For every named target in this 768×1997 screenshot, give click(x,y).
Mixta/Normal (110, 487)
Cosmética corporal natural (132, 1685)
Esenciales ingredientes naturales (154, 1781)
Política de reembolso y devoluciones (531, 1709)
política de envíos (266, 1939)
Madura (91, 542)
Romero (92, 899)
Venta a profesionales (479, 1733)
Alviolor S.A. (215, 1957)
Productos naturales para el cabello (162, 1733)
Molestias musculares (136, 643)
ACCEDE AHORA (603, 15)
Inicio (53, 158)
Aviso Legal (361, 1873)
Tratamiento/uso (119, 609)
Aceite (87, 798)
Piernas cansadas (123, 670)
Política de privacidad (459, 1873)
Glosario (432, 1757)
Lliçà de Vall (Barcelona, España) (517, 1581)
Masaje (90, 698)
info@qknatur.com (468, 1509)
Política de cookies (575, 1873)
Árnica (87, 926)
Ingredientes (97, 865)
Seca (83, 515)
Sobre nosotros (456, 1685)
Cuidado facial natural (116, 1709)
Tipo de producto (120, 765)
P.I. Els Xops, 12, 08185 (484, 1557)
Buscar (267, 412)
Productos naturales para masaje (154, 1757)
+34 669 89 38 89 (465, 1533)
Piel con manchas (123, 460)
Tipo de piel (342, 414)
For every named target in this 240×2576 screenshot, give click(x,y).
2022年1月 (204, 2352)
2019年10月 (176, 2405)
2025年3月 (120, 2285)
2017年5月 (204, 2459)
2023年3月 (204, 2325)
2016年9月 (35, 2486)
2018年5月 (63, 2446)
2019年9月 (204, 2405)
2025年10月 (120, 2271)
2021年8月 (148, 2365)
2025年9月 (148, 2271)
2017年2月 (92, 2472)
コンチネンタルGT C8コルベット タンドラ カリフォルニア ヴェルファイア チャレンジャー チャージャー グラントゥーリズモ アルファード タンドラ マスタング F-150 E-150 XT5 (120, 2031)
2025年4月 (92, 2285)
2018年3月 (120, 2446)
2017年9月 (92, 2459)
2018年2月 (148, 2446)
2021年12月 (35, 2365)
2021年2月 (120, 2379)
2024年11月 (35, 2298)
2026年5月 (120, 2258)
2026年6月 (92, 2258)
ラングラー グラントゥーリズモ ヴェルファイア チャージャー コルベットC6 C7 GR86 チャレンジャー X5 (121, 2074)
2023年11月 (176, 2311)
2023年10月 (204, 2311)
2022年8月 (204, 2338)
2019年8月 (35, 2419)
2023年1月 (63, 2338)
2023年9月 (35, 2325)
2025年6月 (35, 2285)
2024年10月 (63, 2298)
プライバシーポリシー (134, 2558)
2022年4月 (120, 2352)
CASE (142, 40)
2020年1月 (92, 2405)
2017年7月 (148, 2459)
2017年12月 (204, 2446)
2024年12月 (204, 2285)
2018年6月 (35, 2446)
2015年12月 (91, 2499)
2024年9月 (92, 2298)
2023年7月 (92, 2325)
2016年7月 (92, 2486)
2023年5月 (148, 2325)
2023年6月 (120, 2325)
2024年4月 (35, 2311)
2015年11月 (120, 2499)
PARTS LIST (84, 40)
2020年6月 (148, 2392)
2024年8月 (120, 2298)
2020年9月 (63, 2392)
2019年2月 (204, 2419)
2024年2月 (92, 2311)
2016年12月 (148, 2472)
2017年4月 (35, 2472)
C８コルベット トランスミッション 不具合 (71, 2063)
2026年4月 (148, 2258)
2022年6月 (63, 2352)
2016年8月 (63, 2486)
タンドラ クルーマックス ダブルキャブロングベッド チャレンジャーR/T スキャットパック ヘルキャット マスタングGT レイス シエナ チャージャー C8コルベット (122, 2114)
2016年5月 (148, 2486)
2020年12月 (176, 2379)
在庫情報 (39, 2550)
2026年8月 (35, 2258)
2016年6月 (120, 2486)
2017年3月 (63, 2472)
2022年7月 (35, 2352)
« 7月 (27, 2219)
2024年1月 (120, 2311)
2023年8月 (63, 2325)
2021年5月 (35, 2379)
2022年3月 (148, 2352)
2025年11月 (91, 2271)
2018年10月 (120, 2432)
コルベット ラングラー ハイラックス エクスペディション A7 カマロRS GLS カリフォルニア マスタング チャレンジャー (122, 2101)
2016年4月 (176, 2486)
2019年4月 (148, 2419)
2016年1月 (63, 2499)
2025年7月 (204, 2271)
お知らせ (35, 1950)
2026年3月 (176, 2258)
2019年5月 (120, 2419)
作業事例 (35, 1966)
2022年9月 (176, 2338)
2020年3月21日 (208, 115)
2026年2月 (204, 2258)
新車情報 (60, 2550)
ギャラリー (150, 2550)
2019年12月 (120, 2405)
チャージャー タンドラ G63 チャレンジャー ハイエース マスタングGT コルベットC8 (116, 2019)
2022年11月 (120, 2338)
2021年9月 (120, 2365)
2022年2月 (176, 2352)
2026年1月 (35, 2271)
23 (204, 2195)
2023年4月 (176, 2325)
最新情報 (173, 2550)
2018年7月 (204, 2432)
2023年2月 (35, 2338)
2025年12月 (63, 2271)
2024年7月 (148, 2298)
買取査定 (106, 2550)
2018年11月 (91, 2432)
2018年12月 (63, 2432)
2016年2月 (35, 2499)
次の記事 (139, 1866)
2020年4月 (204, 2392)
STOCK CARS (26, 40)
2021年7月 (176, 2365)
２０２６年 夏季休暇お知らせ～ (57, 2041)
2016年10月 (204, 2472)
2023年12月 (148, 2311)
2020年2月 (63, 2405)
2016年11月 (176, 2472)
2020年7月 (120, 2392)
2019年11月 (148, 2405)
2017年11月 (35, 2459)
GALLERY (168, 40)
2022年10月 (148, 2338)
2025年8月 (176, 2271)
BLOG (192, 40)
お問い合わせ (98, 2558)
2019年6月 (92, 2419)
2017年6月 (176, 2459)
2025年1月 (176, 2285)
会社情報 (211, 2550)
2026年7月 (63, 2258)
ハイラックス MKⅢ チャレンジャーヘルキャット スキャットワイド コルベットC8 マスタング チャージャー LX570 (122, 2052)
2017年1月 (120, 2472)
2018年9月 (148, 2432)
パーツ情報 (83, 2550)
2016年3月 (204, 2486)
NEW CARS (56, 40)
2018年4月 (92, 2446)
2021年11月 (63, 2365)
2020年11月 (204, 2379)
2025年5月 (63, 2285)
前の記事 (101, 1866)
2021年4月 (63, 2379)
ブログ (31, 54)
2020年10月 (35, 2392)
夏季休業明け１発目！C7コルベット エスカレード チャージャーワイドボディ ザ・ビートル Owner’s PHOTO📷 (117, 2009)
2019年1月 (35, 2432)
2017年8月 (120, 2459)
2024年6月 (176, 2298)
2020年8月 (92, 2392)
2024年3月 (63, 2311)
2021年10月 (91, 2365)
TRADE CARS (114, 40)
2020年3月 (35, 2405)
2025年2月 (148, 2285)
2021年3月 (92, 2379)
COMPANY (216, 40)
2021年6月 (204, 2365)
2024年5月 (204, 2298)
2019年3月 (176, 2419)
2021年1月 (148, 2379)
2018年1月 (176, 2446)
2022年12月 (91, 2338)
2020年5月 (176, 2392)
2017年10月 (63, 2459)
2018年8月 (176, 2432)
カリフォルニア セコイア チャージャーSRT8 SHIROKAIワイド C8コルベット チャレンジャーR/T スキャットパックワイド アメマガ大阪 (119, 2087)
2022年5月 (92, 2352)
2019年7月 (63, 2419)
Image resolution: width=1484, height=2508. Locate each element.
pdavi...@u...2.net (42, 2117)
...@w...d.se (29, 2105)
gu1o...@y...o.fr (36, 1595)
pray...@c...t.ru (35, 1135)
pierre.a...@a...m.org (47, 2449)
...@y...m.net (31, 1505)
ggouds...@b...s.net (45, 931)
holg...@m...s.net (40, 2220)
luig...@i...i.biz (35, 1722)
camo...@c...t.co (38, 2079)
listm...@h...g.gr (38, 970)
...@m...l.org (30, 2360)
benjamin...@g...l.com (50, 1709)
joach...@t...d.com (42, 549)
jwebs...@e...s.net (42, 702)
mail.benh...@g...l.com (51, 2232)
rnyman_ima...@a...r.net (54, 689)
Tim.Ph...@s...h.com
+ + +
→ WHAT IS BEING ASKED
Output the lines above exactly, but only those between the line holding "2024年8月 (120, 2298)" and the line holding "買取査定 (106, 2550)", inclusive.

→ RESPONSE TO THIS EXERCISE
2024年8月 (120, 2298)
2020年9月 (63, 2392)
2019年2月 (204, 2419)
2024年2月 (92, 2311)
2016年12月 (148, 2472)
2017年4月 (35, 2472)
C８コルベット トランスミッション 不具合 (71, 2063)
2026年4月 (148, 2258)
2022年6月 (63, 2352)
2016年8月 (63, 2486)
タンドラ クルーマックス ダブルキャブロングベッド チャレンジャーR/T スキャットパック ヘルキャット マスタングGT レイス シエナ チャージャー C8コルベット (122, 2114)
2016年5月 (148, 2486)
2020年12月 (176, 2379)
在庫情報 (39, 2550)
2026年8月 (35, 2258)
2016年6月 (120, 2486)
2017年3月 (63, 2472)
2022年7月 (35, 2352)
« 7月 (27, 2219)
2024年1月 (120, 2311)
2023年8月 (63, 2325)
2021年5月 (35, 2379)
2022年3月 (148, 2352)
2025年11月 (91, 2271)
2018年10月 (120, 2432)
コルベット ラングラー ハイラックス エクスペディション A7 カマロRS GLS カリフォルニア マスタング チャレンジャー (122, 2101)
2016年4月 (176, 2486)
2019年4月 (148, 2419)
2016年1月 (63, 2499)
2025年7月 (204, 2271)
お知らせ (35, 1950)
2026年3月 (176, 2258)
2019年5月 (120, 2419)
作業事例 (35, 1966)
2022年9月 (176, 2338)
2020年3月21日 (208, 115)
2026年2月 (204, 2258)
新車情報 (60, 2550)
ギャラリー (150, 2550)
2019年12月 (120, 2405)
チャージャー タンドラ G63 チャレンジャー ハイエース マスタングGT コルベットC8 (116, 2019)
2022年11月 (120, 2338)
2021年9月 (120, 2365)
2022年2月 (176, 2352)
2026年1月 (35, 2271)
23 (204, 2195)
2023年4月 (176, 2325)
最新情報 (173, 2550)
2018年7月 (204, 2432)
2023年2月 (35, 2338)
2025年12月 (63, 2271)
2024年7月 (148, 2298)
買取査定 (106, 2550)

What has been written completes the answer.